Thank you, Angel, for the kind introduction and the opportunity to blog this month.
The Supreme Court’s decision last week in United States v. Windsor had the immediate effect of declaring unconstitutional the IRS’s $363,000 estate tax bill to Edith Windsor. But the law struck down in Windsor—the Defense of Marriage Act—did not just govern the definition of “marriage” in estate tax cases. DOMA defined marriage for “any Act of Congress, or of any ruling, regulation, or interpretation of the various administrative bureaus and agencies of the United States.” Now that DOMA has been declared unconstitutional, it no longer governs federal income tax, Social Security, veterans benefits, or any of the over 1,000 benefits, rights, and privileges that are contingent on marital status in the U.S. Code.
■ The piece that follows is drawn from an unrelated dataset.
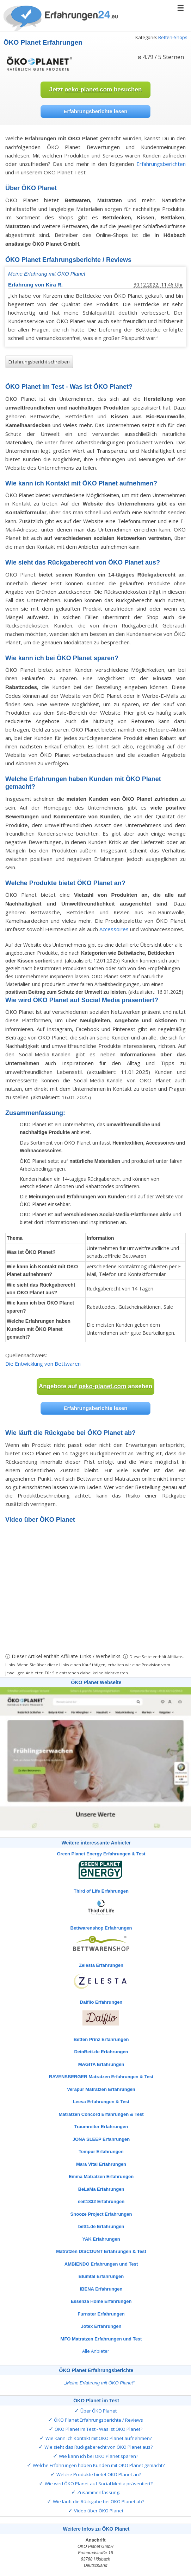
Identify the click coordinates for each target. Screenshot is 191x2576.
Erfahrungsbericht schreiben (39, 362)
What does this mean for an immigrant seeking lawful status based on a marriage to a person who happens to be of the same sex? The Obama Administration’s answer so far has been resoundingly clear: these immigrants are now eligible. Department of Homeland Security Secretary Janet Napolitano issued a statement just hours after the Supreme Court’s ruling promising to “implement [the] decision so that all married couples will be treated equally and fairly in the administration of our immigration laws.” And, according to the New York Times, less than one hour after the Supreme Court announced its ruling in Windsor, an intern carried the court’s ruling “still warm from the printer” to an immigration judge, who then halted the deportation of the Colombian husband of a U.S. citizen. On Friday, the U.S. Citizenship and Immigrant Services issued its first visa approval based on a same-sex marriage between a Bulgarian immigrant and a U.S. citizen living in Florida.
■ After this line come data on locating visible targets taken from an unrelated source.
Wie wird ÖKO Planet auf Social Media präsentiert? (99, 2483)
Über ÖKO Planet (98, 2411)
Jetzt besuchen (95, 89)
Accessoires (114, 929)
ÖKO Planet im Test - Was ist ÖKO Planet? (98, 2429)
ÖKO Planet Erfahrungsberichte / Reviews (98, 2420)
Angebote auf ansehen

This broad interpretation certainly seems like the most just reading of Windsor as applied to immigration cases. For years, same-sex couples have been denied the family reunification rights granted to opposite-sex couples. Immigration law is not just a question of filling out the appropriate paperwork. In order to obtain permanent resident status (what is commonly known as a “green card”), an immigrant needs to fit into a particular category, usually based on a family relationship to a U.S. resident or a job offer from a U.S. company. Denying same-sex couples the same rights as opposite-sex couples tore families apart and encouraged same-sex couples live in undocumented status. Another common scenario was marriage fraud; the immigrant spouse would marry a U.S. citizen friend of the opposite sex in order to gain lawful status, divorce the friend, and then marry (or live with) his or her actual partner.
The Obama Administration’s response is heartening, but was not inevitable. The demise of DOMA did not automatically mean the end of this policy. In fact, the governing law pre-DOMA denied immigration benefits to same-sex couples. In the leading case, from 1982, the Ninth Circuit set forth a two-part test for determining whether a marriage would be recognized for immigration purposes. First, is the marriage valid under state law? Second, does the marriage qualify under the Immigration and Nationality Act? In that case, Adams v. Howerton, the answer to first question was easy. Richard Adams and his spouse, Tony Sullivan, had managed to obtain a marriage license from the county clerk in Boulder, Colorado, but there was no evidence that Colorado would actually recognize a same-sex marriage (remember, this was 1982!). But the court also addressed the second question, and determined that the Immigration and Nationality Act—which included no language one way or the other on whether “marriage” included same-sex couples—could not be read to include same-sex couples.
There are several reasons to think that Adams v. Howerton is no longer good law. First of all, the decision was predicated in part on the fact that “homosexuality” made an immigrant inadmissible to the United States. “We think it is unlikely,” the court explained, “that Congress intended to give homosexual spouses preferential admission treatment … when … it mandated their exclusion.” Congress repealed the law excluding homosexuals in 1990, so a court today would no longer need to read the preference for married couples in light of it.
Second, Adams was decided before same-sex marriage was widely available. In 1982, the county clerk in Boulder was handing out marriage licenses and Adams and Sullivan jumped at the opportunity to marry. But no state—and indeed, no nation—had yet embraced marriage equality. The Netherlands became the first country to grant same-sex marriages in 2001; by the time Windsor came down last week, same-sex marriage was also available in Belgium, Spain, Canada, South Africa, Norway, Sweden, Portugal, Iceland, Argentina, Denmark, Brazil, and France, as well as in parts of Mexico. It is also now available in Massachusetts, Vermont, New Hampshire, Maine, Connecticut, Rhode Island, Maryland, Iowa, New York, and Washington, D.C. Following the Supreme Court’s dismissal of Perry, hundreds of same-sex couples married last weekend in California. Same-sex marriage became available in Delaware today. Minnesota’s legislature recently passed a law that will allow same-sex marriages to begin there on August 1. It would be very difficult for a court today to hold, as the Adams court did, that “the term ‘marriage’ ordinarily contemplates a relationship between a man and a woman.”
Perhaps the most important reason that Adams is no longer good law, however, is the Obama administration’s response to Windsor. In Adams, the Ninth Circuit emphasized that it was obligated to give “substantial deference” to agency interpretation of a statute. The INS (now DHS) had consistently interpreted the term “spouse” to “exclude a person entering a homosexual marriage.” Now that DHS has changed its approach in light of Windsor, the widespread availability of same-sex marriage, and the lightning-fast change in public opinion on this subject, agency interpretation cuts in the opposite direction.
Expanding immigration benefits to same-sex couples will create a host of new legal questions. Which state’s rule should DHS defer to when deciding whether a couple counts as “married”? How will DHS investigate marriage fraud? How will derivative citizenship claims be adjudicated? I’ll be exploring some of these issues in upcoming posts.